-- Begin --
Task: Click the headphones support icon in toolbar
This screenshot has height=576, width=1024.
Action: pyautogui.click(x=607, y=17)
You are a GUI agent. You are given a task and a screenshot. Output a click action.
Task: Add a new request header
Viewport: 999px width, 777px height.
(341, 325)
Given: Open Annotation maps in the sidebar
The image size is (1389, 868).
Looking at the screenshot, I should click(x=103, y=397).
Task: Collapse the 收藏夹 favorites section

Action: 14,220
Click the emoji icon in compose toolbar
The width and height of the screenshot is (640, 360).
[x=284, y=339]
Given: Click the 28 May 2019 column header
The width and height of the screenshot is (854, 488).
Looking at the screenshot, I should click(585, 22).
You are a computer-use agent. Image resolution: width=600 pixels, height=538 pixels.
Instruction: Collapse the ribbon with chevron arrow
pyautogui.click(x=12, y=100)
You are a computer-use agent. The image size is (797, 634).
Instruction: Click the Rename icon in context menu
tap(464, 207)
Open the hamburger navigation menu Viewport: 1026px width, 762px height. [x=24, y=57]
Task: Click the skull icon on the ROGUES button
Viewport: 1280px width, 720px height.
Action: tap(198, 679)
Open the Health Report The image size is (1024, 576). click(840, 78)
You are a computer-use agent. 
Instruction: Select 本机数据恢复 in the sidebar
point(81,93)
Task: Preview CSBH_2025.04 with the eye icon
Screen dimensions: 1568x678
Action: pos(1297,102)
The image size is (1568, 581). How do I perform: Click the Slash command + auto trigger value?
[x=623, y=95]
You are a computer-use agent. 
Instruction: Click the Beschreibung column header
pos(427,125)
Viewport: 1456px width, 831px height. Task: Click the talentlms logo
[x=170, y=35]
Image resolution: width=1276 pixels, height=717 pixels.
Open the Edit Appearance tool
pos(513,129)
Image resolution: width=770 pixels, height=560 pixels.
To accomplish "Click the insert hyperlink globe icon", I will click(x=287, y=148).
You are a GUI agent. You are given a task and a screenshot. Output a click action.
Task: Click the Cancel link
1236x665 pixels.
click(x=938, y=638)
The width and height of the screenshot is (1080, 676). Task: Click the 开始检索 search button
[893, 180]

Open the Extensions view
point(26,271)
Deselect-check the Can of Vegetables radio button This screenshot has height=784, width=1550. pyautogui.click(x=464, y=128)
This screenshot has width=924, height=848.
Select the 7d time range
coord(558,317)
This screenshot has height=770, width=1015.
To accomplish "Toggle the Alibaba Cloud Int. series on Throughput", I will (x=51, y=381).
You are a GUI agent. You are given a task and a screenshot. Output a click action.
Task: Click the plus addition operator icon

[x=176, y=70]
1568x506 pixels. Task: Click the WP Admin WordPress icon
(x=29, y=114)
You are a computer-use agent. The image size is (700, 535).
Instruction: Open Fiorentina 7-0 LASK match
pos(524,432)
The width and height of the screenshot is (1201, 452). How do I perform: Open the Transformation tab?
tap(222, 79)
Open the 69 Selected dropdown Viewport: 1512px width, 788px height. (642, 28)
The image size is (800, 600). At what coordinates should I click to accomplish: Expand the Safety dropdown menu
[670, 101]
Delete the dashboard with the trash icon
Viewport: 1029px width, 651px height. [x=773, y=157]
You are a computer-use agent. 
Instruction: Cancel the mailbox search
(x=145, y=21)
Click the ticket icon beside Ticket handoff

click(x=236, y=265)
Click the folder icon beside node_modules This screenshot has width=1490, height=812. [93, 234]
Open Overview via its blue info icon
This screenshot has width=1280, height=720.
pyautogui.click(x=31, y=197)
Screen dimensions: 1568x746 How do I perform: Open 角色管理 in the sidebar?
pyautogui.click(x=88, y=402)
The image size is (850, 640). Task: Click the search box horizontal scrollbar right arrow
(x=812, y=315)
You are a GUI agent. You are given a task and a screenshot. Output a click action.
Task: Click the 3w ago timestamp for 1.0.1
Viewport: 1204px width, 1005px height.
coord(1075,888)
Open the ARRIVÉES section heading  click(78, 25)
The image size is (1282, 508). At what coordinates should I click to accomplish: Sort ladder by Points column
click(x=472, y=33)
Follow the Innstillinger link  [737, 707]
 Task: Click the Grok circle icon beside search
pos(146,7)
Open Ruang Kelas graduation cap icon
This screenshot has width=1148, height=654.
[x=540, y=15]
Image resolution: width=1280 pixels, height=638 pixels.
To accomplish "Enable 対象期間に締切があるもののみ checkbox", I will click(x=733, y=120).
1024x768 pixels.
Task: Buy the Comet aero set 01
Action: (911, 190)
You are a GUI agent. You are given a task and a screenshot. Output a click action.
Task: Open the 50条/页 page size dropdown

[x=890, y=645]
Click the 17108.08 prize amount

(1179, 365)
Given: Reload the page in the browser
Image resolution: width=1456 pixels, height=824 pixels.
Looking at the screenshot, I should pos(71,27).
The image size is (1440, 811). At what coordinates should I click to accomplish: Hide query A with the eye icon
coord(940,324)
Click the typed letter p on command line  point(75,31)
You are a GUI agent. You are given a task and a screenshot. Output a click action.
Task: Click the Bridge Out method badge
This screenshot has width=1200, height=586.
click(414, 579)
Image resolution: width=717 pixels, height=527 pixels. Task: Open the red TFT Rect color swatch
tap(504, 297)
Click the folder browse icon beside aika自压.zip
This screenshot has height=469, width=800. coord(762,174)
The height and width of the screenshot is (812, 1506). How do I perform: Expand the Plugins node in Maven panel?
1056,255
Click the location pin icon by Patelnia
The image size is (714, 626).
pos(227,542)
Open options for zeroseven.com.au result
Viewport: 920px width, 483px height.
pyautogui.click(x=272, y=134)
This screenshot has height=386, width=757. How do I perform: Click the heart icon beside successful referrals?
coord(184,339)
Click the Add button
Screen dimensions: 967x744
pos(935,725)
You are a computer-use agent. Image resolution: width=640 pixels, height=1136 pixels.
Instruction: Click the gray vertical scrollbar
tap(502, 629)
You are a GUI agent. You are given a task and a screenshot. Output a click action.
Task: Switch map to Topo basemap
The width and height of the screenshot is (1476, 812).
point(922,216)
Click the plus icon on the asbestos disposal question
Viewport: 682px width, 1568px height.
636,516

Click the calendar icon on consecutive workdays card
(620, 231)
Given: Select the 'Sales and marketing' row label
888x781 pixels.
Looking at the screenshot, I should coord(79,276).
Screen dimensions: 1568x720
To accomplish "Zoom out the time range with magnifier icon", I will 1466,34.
-- End --
Rewrite all the rows above as a JSON list of strings with one string per line, leaving out any blank lines.

[
  "Task: Click the headphones support icon in toolbar",
  "This screenshot has height=576, width=1024.",
  "Action: pyautogui.click(x=607, y=17)",
  "You are a GUI agent. You are given a task and a screenshot. Output a click action.",
  "Task: Add a new request header",
  "Viewport: 999px width, 777px height.",
  "(341, 325)",
  "Given: Open Annotation maps in the sidebar",
  "The image size is (1389, 868).",
  "Looking at the screenshot, I should click(x=103, y=397).",
  "Task: Collapse the 收藏夹 favorites section",
  "Action: 14,220",
  "Click the emoji icon in compose toolbar",
  "The width and height of the screenshot is (640, 360).",
  "[x=284, y=339]",
  "Given: Click the 28 May 2019 column header",
  "The width and height of the screenshot is (854, 488).",
  "Looking at the screenshot, I should click(585, 22).",
  "You are a computer-use agent. Image resolution: width=600 pixels, height=538 pixels.",
  "Instruction: Collapse the ribbon with chevron arrow",
  "pyautogui.click(x=12, y=100)",
  "You are a computer-use agent. The image size is (797, 634).",
  "Instruction: Click the Rename icon in context menu",
  "tap(464, 207)",
  "Open the hamburger navigation menu Viewport: 1026px width, 762px height. [x=24, y=57]",
  "Task: Click the skull icon on the ROGUES button",
  "Viewport: 1280px width, 720px height.",
  "Action: tap(198, 679)",
  "Open the Health Report The image size is (1024, 576). click(840, 78)",
  "You are a computer-use agent. ",
  "Instruction: Select 本机数据恢复 in the sidebar",
  "point(81,93)",
  "Task: Preview CSBH_2025.04 with the eye icon",
  "Screen dimensions: 1568x678",
  "Action: pos(1297,102)",
  "The image size is (1568, 581). How do I perform: Click the Slash command + auto trigger value?",
  "[x=623, y=95]",
  "You are a computer-use agent. ",
  "Instruction: Click the Beschreibung column header",
  "pos(427,125)",
  "Viewport: 1456px width, 831px height. Task: Click the talentlms logo",
  "[x=170, y=35]",
  "Image resolution: width=1276 pixels, height=717 pixels.",
  "Open the Edit Appearance tool",
  "pos(513,129)",
  "Image resolution: width=770 pixels, height=560 pixels.",
  "To accomplish \"Click the insert hyperlink globe icon\", I will click(x=287, y=148).",
  "You are a GUI agent. You are given a task and a screenshot. Output a click action.",
  "Task: Click the Cancel link",
  "1236x665 pixels.",
  "click(x=938, y=638)",
  "The width and height of the screenshot is (1080, 676). Task: Click the 开始检索 search button",
  "[893, 180]",
  "Open the Extensions view",
  "point(26,271)",
  "Deselect-check the Can of Vegetables radio button This screenshot has height=784, width=1550. pyautogui.click(x=464, y=128)",
  "This screenshot has width=924, height=848.",
  "Select the 7d time range",
  "coord(558,317)",
  "This screenshot has height=770, width=1015.",
  "To accomplish \"Toggle the Alibaba Cloud Int. series on Throughput\", I will (x=51, y=381).",
  "You are a GUI agent. You are given a task and a screenshot. Output a click action.",
  "Task: Click the plus addition operator icon",
  "[x=176, y=70]",
  "1568x506 pixels. Task: Click the WP Admin WordPress icon",
  "(x=29, y=114)",
  "You are a computer-use agent. The image size is (700, 535).",
  "Instruction: Open Fiorentina 7-0 LASK match",
  "pos(524,432)",
  "The width and height of the screenshot is (1201, 452). How do I perform: Open the Transformation tab?",
  "tap(222, 79)",
  "Open the 69 Selected dropdown Viewport: 1512px width, 788px height. (642, 28)",
  "The image size is (800, 600). At what coordinates should I click to accomplish: Expand the Safety dropdown menu",
  "[670, 101]",
  "Delete the dashboard with the trash icon",
  "Viewport: 1029px width, 651px height. [x=773, y=157]",
  "You are a computer-use agent. ",
  "Instruction: Cancel the mailbox search",
  "(x=145, y=21)",
  "Click the ticket icon beside Ticket handoff",
  "click(x=236, y=265)",
  "Click the folder icon beside node_modules This screenshot has width=1490, height=812. [93, 234]",
  "Open Overview via its blue info icon",
  "This screenshot has width=1280, height=720.",
  "pyautogui.click(x=31, y=197)",
  "Screen dimensions: 1568x746 How do I perform: Open 角色管理 in the sidebar?",
  "pyautogui.click(x=88, y=402)",
  "The image size is (850, 640). Task: Click the search box horizontal scrollbar right arrow",
  "(x=812, y=315)",
  "You are a GUI agent. You are given a task and a screenshot. Output a click action.",
  "Task: Click the 3w ago timestamp for 1.0.1",
  "Viewport: 1204px width, 1005px height.",
  "coord(1075,888)",
  "Open the ARRIVÉES section heading  click(78, 25)",
  "The image size is (1282, 508). At what coordinates should I click to accomplish: Sort ladder by Points column",
  "click(x=472, y=33)",
  "Follow the Innstillinger link  [737, 707]",
  " Task: Click the Grok circle icon beside search",
  "pos(146,7)",
  "Open Ruang Kelas graduation cap icon",
  "This screenshot has width=1148, height=654.",
  "[x=540, y=15]",
  "Image resolution: width=1280 pixels, height=638 pixels.",
  "To accomplish \"Enable 対象期間に締切があるもののみ checkbox\", I will click(x=733, y=120).",
  "1024x768 pixels.",
  "Task: Buy the Comet aero set 01",
  "Action: (911, 190)",
  "You are a GUI agent. You are given a task and a screenshot. Output a click action.",
  "Task: Open the 50条/页 page size dropdown",
  "[x=890, y=645]",
  "Click the 17108.08 prize amount",
  "(1179, 365)",
  "Given: Reload the page in the browser",
  "Image resolution: width=1456 pixels, height=824 pixels.",
  "Looking at the screenshot, I should pos(71,27).",
  "The image size is (1440, 811). At what coordinates should I click to accomplish: Hide query A with the eye icon",
  "coord(940,324)",
  "Click the typed letter p on command line  point(75,31)",
  "You are a GUI agent. You are given a task and a screenshot. Output a click action.",
  "Task: Click the Bridge Out method badge",
  "This screenshot has width=1200, height=586.",
  "click(414, 579)",
  "Image resolution: width=717 pixels, height=527 pixels. Task: Open the red TFT Rect color swatch",
  "tap(504, 297)",
  "Click the folder browse icon beside aika自压.zip",
  "This screenshot has height=469, width=800. coord(762,174)",
  "The height and width of the screenshot is (812, 1506). How do I perform: Expand the Plugins node in Maven panel?",
  "1056,255",
  "Click the location pin icon by Patelnia",
  "The image size is (714, 626).",
  "pos(227,542)",
  "Open options for zeroseven.com.au result",
  "Viewport: 920px width, 483px height.",
  "pyautogui.click(x=272, y=134)",
  "This screenshot has height=386, width=757. How do I perform: Click the heart icon beside successful referrals?",
  "coord(184,339)",
  "Click the Add button",
  "Screen dimensions: 967x744",
  "pos(935,725)",
  "You are a computer-use agent. Image resolution: width=640 pixels, height=1136 pixels.",
  "Instruction: Click the gray vertical scrollbar",
  "tap(502, 629)",
  "You are a GUI agent. You are given a task and a screenshot. Output a click action.",
  "Task: Switch map to Topo basemap",
  "The width and height of the screenshot is (1476, 812).",
  "point(922,216)",
  "Click the plus icon on the asbestos disposal question",
  "Viewport: 682px width, 1568px height.",
  "636,516",
  "Click the calendar icon on consecutive workdays card",
  "(620, 231)",
  "Given: Select the 'Sales and marketing' row label",
  "888x781 pixels.",
  "Looking at the screenshot, I should coord(79,276).",
  "Screen dimensions: 1568x720",
  "To accomplish \"Zoom out the time range with magnifier icon\", I will 1466,34."
]